Unfortunately, the cases don’t really help determine which factors are most important, or what combination of factors must be present for a private entity to be subject to public laws. Consider, for example, the various arrangements between city or county governments and volunteer fire departments (VFDs). Some VFDs are explicitly part of city or county government, while others are independent nonprofit organizations that operate under contracts with public agencies. Most VFDs receive the bulk of their funds from these contracts, and in many cases, they are supported by taxes levied specifically for the purpose funding the VFD. On the other hand, there is rarely the degree of control and oversight of a VFD that there was in the News & Observer case. Applying the factors in the case law, it seems likely that most VFDs would not be considered agencies of local government, though the combination of dedicated tax funds and the governmental nature of the function might cause a court to reach a different conclusion. Similar situations exist with economic development commissions and other nonprofit organizations that carry out functions for local government with a mix of funding, appointment, staffing, and fiscal controls. Each must be considered in light of the factors enunciated in the case law.
The North Carolina cases that address this issue involve only the application of the public records and open meetings laws. It’s possible that a court would apply a similar analysis if a case were to arise under the bidding laws, conflict of interest laws or budgeting laws, although it’s important to note that each of these has its own distinct set of definitions and purposes, which would affect the analysis. The court in Chatfield actually based its holding as to the open meetings law on the fact that the nonprofit, under its bylaws, was not appointed by the city, and therefore did not meet the definition of “public body” under the open meetings law. The case leaves open the question of whether the nine factors in the News & Observer case apply to an analysis under the open meetings law.
The interpretations from our courts focus on the extent of control over private agencies and not necessarily on how much public money is involved or whether the function is one that is considered governmental in nature. The views of taxpayers may be different. Indeed, citizens or the press may demand more transparency than the law requires.

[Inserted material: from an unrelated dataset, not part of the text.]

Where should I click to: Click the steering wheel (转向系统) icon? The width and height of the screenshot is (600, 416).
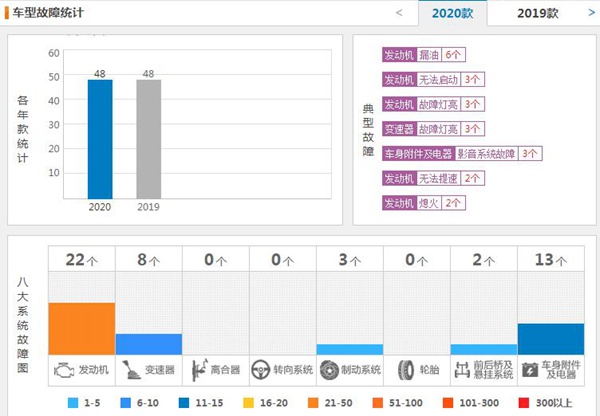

Must the matter be left to the courts? Certainly not. Local governments may include requirements for accountability in the contracts they make with private organizations. A bill pending in the state legislature would create accountability for nonprofit organizations that receive federal, state or local funds and other forms of support. The bill (HB 572), would require nonprofits to provide general public access to their latest annual financial statements, as well as details about the amount of public funds received and how those funds were used.